> _EXERCISE INSTRUCTIONS_: Give back the lines of the records exactly, starting at the first and ending at the one with "Pin Services to taskbar".

─── SOURCE MATERIAL

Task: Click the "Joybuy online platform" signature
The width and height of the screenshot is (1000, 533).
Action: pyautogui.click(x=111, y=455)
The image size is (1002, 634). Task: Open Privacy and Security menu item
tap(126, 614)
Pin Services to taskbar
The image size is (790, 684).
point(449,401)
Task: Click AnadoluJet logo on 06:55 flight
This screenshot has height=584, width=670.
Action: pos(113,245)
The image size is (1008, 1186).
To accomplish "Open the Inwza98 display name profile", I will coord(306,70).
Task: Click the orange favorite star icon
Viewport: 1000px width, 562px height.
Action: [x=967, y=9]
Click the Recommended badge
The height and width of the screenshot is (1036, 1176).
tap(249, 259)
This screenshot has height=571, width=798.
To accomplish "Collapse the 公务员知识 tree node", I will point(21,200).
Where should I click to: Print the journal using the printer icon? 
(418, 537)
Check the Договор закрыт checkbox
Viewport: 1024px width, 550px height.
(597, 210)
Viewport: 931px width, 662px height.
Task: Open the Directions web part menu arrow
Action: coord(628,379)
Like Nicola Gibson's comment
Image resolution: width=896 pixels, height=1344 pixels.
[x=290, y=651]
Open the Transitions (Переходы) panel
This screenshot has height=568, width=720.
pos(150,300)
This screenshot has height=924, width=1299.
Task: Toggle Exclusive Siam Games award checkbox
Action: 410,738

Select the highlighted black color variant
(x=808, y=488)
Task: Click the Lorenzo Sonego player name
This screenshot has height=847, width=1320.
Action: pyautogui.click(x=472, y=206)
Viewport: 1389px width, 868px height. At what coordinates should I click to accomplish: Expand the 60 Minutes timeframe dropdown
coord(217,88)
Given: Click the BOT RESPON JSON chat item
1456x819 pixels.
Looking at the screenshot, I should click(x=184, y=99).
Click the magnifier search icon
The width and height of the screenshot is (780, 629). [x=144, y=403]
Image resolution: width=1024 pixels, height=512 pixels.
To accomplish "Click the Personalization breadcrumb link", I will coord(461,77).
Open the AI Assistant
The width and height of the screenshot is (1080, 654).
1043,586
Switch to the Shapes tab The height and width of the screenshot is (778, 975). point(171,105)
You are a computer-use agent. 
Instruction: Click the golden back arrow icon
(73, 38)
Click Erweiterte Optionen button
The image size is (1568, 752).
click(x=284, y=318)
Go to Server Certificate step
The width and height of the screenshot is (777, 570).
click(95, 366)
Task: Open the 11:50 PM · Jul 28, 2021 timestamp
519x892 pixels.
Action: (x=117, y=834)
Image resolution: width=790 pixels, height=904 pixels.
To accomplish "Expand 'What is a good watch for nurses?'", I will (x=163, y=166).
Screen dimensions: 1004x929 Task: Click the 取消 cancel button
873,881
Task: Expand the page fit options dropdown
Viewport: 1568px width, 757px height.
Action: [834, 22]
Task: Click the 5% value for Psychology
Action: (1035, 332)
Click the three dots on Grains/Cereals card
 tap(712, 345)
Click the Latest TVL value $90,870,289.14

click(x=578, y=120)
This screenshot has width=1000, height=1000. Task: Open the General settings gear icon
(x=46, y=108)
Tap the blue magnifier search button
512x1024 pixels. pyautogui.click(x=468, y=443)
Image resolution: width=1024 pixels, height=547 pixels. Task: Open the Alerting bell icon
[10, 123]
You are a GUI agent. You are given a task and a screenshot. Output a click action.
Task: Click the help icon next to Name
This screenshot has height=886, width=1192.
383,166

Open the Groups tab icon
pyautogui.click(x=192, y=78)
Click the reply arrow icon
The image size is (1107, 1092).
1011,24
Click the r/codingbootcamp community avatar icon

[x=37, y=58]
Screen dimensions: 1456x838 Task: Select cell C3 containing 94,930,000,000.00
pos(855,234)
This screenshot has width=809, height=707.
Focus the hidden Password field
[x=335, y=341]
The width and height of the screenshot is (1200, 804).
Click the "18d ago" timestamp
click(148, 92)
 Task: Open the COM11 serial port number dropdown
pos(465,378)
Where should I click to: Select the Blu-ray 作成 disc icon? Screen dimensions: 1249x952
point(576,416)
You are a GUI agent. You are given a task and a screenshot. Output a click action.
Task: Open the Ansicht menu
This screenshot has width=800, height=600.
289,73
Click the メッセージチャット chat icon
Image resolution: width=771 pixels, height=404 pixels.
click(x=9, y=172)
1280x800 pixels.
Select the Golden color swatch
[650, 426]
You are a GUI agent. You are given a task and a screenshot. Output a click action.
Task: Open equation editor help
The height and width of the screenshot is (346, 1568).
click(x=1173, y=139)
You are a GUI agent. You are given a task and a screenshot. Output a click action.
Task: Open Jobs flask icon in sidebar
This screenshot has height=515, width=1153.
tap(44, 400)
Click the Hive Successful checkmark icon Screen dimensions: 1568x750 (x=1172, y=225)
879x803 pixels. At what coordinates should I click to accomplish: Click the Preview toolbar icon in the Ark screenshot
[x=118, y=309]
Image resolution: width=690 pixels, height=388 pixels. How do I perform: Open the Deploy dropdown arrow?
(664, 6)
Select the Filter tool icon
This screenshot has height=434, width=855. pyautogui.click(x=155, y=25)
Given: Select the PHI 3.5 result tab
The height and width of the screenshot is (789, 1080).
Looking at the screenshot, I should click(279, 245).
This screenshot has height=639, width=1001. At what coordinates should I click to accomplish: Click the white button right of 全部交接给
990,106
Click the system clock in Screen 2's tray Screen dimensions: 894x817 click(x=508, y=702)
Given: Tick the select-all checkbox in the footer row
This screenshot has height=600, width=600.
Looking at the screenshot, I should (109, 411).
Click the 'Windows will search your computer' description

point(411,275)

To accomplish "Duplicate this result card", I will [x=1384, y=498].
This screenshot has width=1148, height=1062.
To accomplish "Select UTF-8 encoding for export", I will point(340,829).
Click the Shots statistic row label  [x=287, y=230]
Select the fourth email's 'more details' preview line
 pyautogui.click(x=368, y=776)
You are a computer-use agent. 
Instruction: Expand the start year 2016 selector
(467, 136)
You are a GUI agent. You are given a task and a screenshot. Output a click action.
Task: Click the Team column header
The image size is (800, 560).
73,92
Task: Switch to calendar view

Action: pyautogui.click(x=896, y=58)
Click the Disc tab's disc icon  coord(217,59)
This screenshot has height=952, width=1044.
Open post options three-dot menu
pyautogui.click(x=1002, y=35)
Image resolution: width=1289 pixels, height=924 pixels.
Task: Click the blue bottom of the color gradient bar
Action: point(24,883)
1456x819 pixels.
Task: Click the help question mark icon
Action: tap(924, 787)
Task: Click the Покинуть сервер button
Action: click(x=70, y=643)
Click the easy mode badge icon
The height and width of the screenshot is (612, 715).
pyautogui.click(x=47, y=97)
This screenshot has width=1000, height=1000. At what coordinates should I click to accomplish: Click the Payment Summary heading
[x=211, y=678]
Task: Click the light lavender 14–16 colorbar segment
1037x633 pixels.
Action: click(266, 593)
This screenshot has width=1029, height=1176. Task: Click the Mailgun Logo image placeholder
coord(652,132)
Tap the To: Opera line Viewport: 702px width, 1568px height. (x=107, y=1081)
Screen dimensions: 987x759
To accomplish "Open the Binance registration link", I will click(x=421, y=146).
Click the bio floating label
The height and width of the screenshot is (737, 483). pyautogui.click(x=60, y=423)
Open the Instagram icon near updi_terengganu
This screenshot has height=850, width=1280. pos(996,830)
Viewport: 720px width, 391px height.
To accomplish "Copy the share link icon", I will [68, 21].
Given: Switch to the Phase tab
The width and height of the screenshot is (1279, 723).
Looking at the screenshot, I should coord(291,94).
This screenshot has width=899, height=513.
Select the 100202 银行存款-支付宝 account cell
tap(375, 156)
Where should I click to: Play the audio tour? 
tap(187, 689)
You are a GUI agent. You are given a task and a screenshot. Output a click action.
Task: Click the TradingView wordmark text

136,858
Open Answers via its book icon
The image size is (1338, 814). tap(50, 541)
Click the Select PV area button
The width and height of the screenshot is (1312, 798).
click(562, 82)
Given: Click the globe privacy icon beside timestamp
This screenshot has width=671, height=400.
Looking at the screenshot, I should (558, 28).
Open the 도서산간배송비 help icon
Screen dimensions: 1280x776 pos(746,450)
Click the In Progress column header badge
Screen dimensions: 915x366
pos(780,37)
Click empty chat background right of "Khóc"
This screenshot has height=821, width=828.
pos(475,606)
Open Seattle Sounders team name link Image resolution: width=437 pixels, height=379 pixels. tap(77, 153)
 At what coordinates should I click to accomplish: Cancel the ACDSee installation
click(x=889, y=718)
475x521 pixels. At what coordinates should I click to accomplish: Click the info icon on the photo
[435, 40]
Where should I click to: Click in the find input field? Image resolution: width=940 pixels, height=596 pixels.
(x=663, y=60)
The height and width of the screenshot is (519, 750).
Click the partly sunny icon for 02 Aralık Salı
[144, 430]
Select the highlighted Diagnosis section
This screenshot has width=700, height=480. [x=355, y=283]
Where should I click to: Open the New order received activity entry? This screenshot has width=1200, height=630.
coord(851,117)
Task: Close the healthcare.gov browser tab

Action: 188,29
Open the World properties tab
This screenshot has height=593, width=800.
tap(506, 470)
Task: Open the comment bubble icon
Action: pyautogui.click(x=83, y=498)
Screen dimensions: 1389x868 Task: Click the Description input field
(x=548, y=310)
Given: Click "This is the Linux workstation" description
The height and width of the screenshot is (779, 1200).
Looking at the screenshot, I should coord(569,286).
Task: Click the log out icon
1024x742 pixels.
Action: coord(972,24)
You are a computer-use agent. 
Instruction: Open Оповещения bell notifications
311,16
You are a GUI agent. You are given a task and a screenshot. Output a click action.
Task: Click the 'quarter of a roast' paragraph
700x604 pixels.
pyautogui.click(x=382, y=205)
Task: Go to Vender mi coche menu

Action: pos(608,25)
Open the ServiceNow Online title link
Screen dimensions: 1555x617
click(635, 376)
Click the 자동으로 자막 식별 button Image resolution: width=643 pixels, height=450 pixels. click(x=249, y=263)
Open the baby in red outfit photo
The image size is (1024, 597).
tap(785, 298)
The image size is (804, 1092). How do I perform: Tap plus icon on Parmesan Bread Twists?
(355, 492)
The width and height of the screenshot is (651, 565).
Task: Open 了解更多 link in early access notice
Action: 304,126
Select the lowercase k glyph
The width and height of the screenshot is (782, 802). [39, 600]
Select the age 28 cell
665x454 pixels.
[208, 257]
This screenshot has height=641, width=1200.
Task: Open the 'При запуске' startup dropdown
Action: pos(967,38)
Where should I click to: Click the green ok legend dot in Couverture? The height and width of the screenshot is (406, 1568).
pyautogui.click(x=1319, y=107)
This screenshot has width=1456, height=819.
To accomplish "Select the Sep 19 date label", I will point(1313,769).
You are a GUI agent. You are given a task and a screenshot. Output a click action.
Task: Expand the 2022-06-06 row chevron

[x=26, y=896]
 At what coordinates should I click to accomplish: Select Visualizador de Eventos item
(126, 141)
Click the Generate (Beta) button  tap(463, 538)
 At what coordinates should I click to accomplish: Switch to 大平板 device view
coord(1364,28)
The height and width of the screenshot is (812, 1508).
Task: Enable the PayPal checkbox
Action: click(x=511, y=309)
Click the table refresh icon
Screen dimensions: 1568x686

──────

> _SOLVED EXERCISE_:
Task: Click the "Joybuy online platform" signature
The width and height of the screenshot is (1000, 533).
Action: pyautogui.click(x=111, y=455)
The image size is (1002, 634). Task: Open Privacy and Security menu item
tap(126, 614)
Pin Services to taskbar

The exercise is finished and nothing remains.